Brad Plumer wrote at Vox, “Costa Rica is pulling off a feat most countries just daydream about: For two straight months, the Central American country hasn’t burned any fossil fuels to generate electricity. That’s right: 100 percent renewable power.

“This isn’t a blip, either. For 300 total days last year and 150 days so far [in 2016], Costa Rica’s electricity has come entirely from renewable sources, mostly hydropower and geothermal. Heavy rains have helped four big hydroelectric dams run above their usual capacity, letting the country turn off its diesel generators.

“Now, there’s a huge, huge caveat here: Costa Rica hasn’t eschewed all fossil fuels entirely. The country still has more than 1 million cars running on old-fashioned gasoline, which is why imported oil still supplies over half its total energy needs. The country also has cement plants that burn coal.

“What Costa Rica’s doing is nevertheless impressive — and a reflection of how serious the tiny Central American country is about going green. At the same time, a closer look at the story shows just how difficult it would be for other countries to pull off something similar.

“When many people think of ‘renewables,’ they tend to think of giant wind turbines or gleaming solar panels. But that’s not what Costa Rica is relying on. For years, roughly 80 percent of the nation’s electricity has come from a technology that’s more than a century old — hydroelectric dams …

“Another 12 percent or so of Costa Rica’s electricity comes from geothermal plants, which tap heat deep in the Earth’s crust and can also run around the clock. …

“So if Costa Rica can get 100 percent of its electricity from renewable sources, why couldn’t other countries do the same? Why can’t the United States, which is far richer?

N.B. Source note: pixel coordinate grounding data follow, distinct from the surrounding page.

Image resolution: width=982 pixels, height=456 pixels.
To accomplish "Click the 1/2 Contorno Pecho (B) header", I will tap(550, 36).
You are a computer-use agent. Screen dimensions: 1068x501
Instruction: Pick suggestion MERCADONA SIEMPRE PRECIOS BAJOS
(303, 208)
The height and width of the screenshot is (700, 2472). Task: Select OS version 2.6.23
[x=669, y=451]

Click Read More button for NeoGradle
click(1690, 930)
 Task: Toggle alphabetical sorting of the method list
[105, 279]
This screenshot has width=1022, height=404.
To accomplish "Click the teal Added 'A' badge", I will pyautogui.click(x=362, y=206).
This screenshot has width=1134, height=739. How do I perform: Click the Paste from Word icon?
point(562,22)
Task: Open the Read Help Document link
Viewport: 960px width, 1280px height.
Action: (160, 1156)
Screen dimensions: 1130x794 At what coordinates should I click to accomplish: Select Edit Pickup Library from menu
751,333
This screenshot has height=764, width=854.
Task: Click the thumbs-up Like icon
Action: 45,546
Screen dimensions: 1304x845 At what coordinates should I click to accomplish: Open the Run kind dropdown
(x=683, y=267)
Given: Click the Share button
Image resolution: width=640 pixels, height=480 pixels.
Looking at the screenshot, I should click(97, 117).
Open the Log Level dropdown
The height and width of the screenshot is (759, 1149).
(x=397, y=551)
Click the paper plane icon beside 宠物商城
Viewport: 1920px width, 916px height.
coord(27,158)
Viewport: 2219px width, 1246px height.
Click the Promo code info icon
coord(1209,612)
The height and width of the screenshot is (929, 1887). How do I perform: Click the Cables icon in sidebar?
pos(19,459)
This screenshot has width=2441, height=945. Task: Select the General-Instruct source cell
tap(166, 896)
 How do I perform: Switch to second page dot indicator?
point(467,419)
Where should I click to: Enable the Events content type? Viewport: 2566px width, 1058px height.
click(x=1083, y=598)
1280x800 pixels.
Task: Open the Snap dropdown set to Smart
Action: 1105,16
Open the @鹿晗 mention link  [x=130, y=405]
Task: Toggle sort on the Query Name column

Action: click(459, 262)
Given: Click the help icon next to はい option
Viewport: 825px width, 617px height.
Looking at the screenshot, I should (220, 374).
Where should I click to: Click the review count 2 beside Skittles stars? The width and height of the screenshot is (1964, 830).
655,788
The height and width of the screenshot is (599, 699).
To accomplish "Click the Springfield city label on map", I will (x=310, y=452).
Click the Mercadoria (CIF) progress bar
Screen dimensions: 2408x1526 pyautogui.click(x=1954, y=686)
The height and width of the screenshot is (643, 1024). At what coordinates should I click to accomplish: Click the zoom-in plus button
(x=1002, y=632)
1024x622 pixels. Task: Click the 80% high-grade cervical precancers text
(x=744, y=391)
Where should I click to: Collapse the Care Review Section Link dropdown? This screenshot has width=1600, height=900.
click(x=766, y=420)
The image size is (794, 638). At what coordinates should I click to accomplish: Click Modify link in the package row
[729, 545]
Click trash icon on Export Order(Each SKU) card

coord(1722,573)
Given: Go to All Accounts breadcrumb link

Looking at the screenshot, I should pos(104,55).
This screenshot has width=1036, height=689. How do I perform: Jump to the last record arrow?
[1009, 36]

“One obstacle here is that hydropower and geothermal are very location-specific — and only a few countries are lucky enough to have such rich resources. Iceland gets nearly 100 percent of its electricity from these two sources. Paraguay gets almost all of its electricity from the massive Itaipú Dam. Brazil gets more than 75 percent of its power from hydropower. But those are exceptions. For most countries, hydropower can only satisfy a portion of their power needs.” Read on.

Seems to me that when a country wants to be greener (whether for the environment or to save money or both), it has already taken the first step to finding solutions that work for its own geography.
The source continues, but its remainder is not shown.